WWW::RobotRules attempts to trim the robot's User-Agent before comparing
it with the User-agent field of a robots.txt file:
# Strip it so that it's just the short name.
# I.e., "FooBot" => "FooBot"
# "FooBot/1.2" => "FooBot"
# "FooBot/1.2 [http://foobot.int; [EMAIL PROTECTED]" => "FooBot"
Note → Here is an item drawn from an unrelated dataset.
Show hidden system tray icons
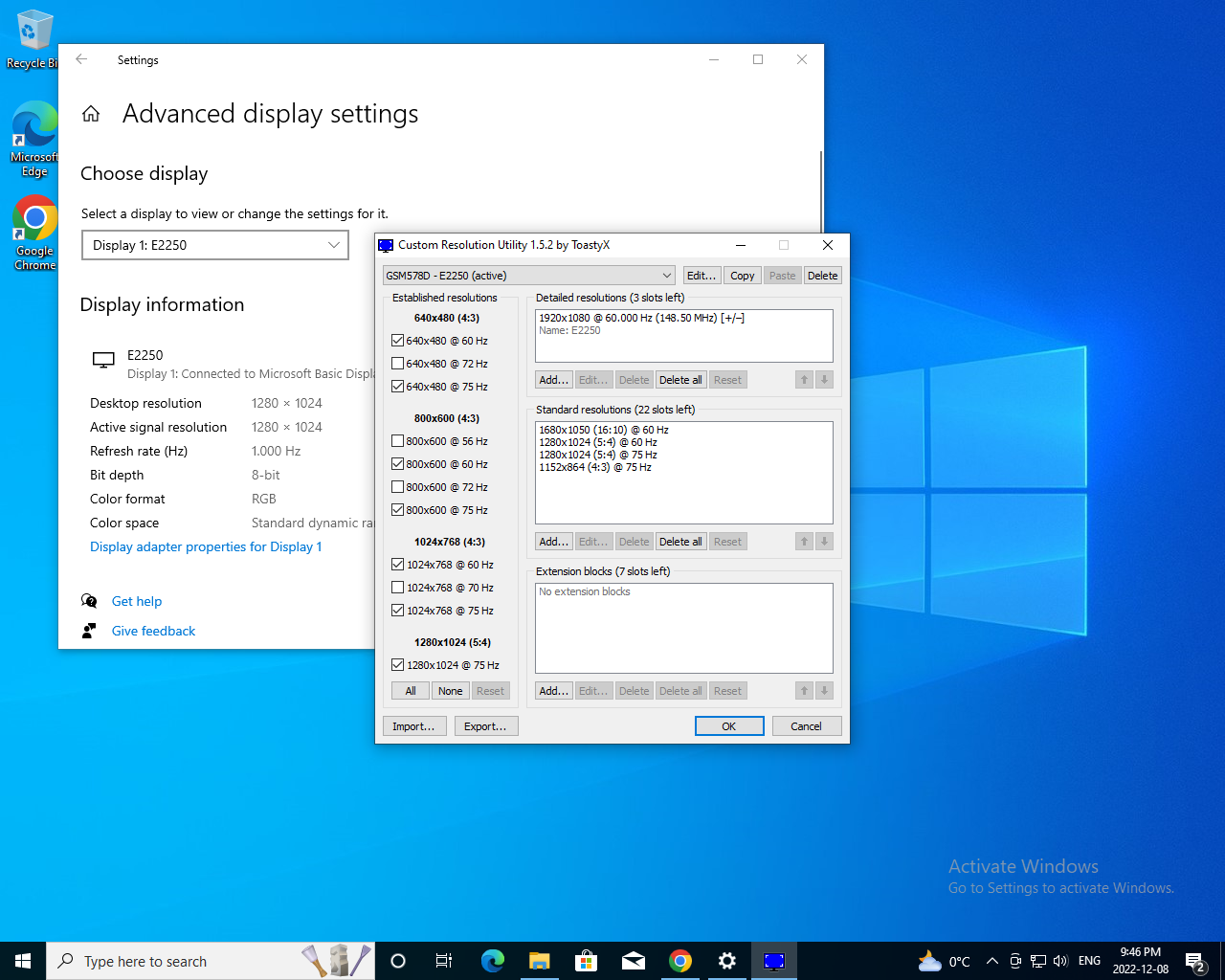 pos(992,961)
delete $self->{'loc'}; # all old info is now stale
$name = $1 if $name =~ m/(\S+)/; # get first word
$name =~ s!/?\s*\d+.\d+\s*$!!; # loose version
My robot's name is "WDG_SiteValidator/1.5.5". The above code changes the
name to "WDG_SiteValidator/1.", which causes it not to match a robots.txt
User-agent field of "WDG_SiteValidator".
I've attached a patch against WWW::RobotRules 1.23 that replaces the last
line above with
$name =~ s!/.*!!; # loose version
which seems to cover the various cases correctly.
--
Liam Quinn
--- WWW/RobotRules.pm.orig Sat Aug 17 23:32:07 2002
+++ WWW/RobotRules.pm Thu Sep 11 20:55:39 2003
@@ -254,7 +254,7 @@
delete $self->{'loc'}; # all old info is now stale
$name = $1 if $name =~ m/(\S+)/; # get first word
- $name =~ s!/?\s*\d+.\d+\s*$!!; # loose version
+ $name =~ s!/.*!!; # loose version
$self->{'ua'}=$name;
}
$old;